The symptoms that are constant in every prover will be found to be those belonging to the true primary pathogenesis of the drug. The rest of the symptoms belong not to the drug but to the individual, and will vary with the individual latent predispositions aroused by the drugs primary action. That should explain more lucidly what I mean by the primary pathogenetic symptoms. It matters little whether these primary symptoms develop early or late, just so they are produced by the drug direct. We must never forget that a drug will not remove a pathogenesis it will not create; if it did, allopathy and not homoeopathy would be scientific.

Homoeopathy would then be useless and superfluous. From long use, by accurate, acute, trained observers, many of these primary pathogenetic symptoms have been unconsciously discovered in the more thoroughly proven remedies, like Aconite, etc. But how many of us know even those? Very few, we fear. This is the very reason that I made the statement that no one to date is in a position to properly and understandingly teach materia medica.

Many, many times all of us have elicited the essential primary symptoms, together with the characteristic mark or stamp, of a drug, but not having a selected proving of that drug, or not being thoroughly acquainted with that drug even though it had been thoroughly proven, we have passed the similar remedy by for that, which in our ignorance of the true facts, we consider “the most carefully chosen remedy”, the similimum.
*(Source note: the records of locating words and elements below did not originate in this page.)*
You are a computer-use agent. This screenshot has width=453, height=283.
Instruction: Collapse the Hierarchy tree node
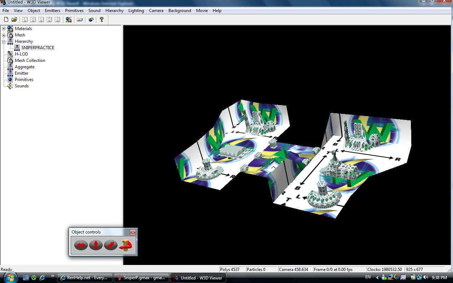pyautogui.click(x=4, y=41)
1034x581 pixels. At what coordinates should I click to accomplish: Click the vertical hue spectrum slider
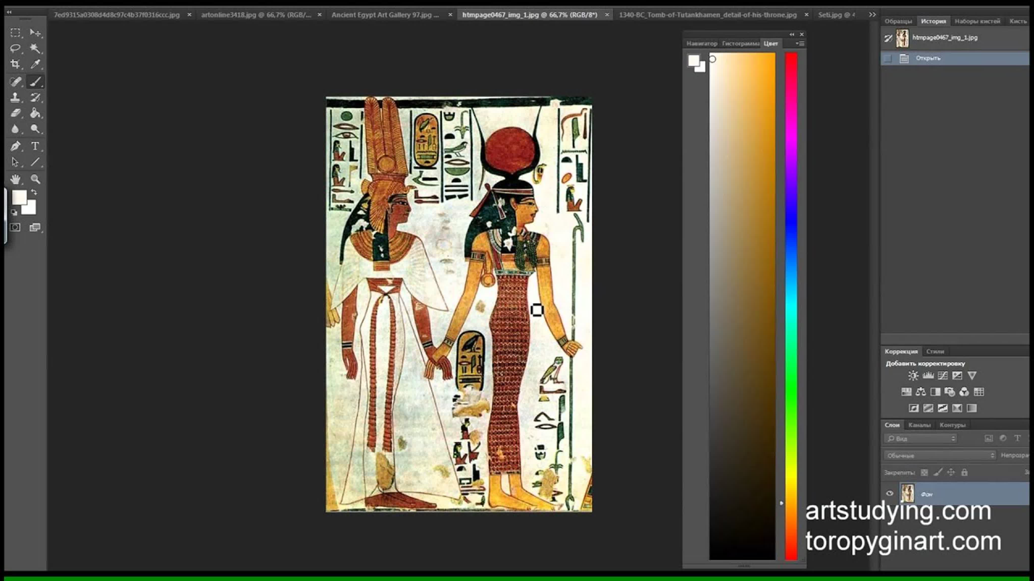coord(791,305)
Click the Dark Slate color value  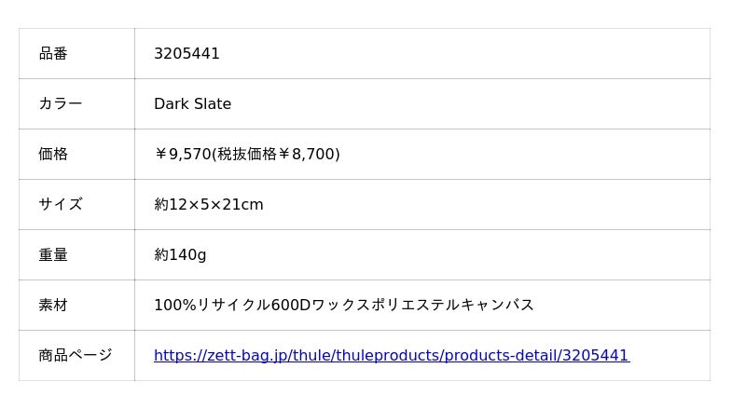point(192,104)
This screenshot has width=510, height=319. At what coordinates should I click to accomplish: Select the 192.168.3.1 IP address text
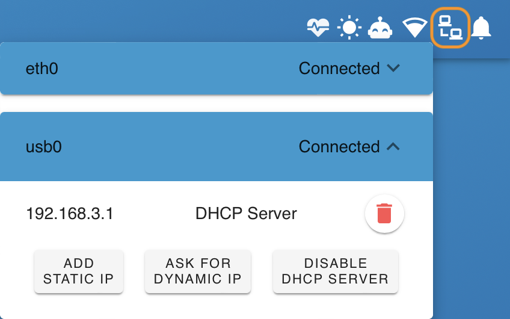[70, 213]
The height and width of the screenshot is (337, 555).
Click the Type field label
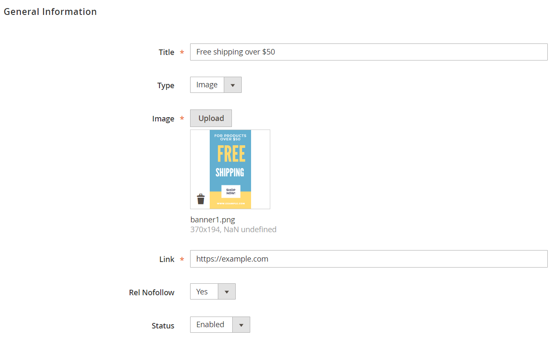click(x=165, y=86)
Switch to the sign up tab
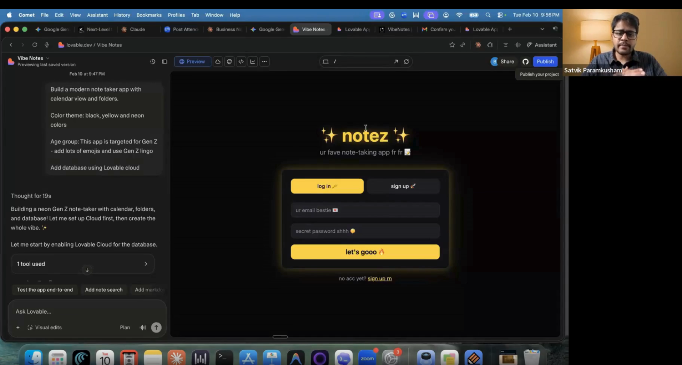Screen dimensions: 682x365 (x=403, y=186)
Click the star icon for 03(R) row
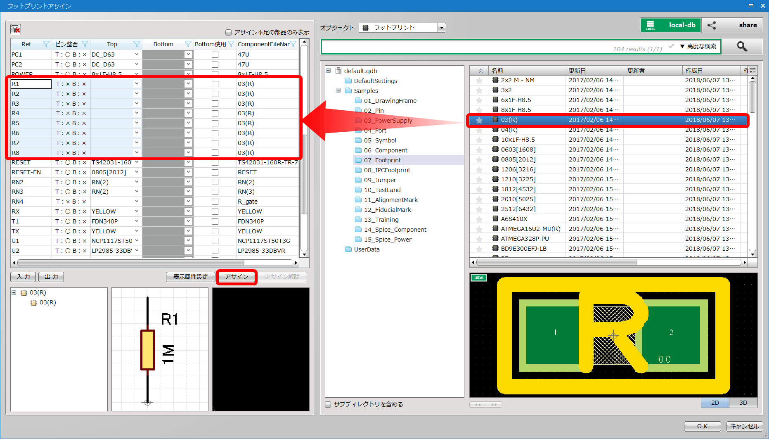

And, when these “most carefully chosen remedies fail to act” we immediately start out to complicate matters by giving a non-indicated, deep acting remedy to “arouse a reaction”.

This is nothing less than a temporary expedient, not always born of intelligence. To continue this method and not attempt to find the proper remedy through continued proving is a short sighted idea on our part. It may help us to get by, but it hurts us in the end and is at the same time both criminal and an injustice and an injury to homoeopathy, because we have bungled the job. No one to date can honestly lay claim to having made a perfectly accurate prescription with an undisputed knowledge before hand of having done so. He feels in his own mind that he has done so, but he cannot possibly explain the exact reason why.
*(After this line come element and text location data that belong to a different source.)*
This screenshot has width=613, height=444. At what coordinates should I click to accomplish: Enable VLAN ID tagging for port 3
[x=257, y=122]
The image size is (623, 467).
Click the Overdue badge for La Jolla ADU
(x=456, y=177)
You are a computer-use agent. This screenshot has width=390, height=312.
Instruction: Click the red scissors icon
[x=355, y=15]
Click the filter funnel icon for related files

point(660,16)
To be able to explain, he must know exactly the characteristic mark or stamp of the drug used, the primary pathogenetic symptoms of that drug (for no drug will nor possibly can remove a pathogenesis the like of which it cannot artificially produce), and give the exact amount of potential required. He can be assured of the first two essentials, if he cares to, but time and experience have not, as yet, been able to accurately define the third. But even that knowledge is not unattainable.

Alfred Pulford
Alfred Pulford, M.D., M.H.S., F.A.C.T.S. 1863-1948 – American Homeopath and author who carried out provings of new remedies. Author of Key to the Homeopathic Materia Medica, Repertoroy of the Symptoms of Rheumatism, Sciatica etc., Homeopathic Materia Medica of Graphic Drug Pictures.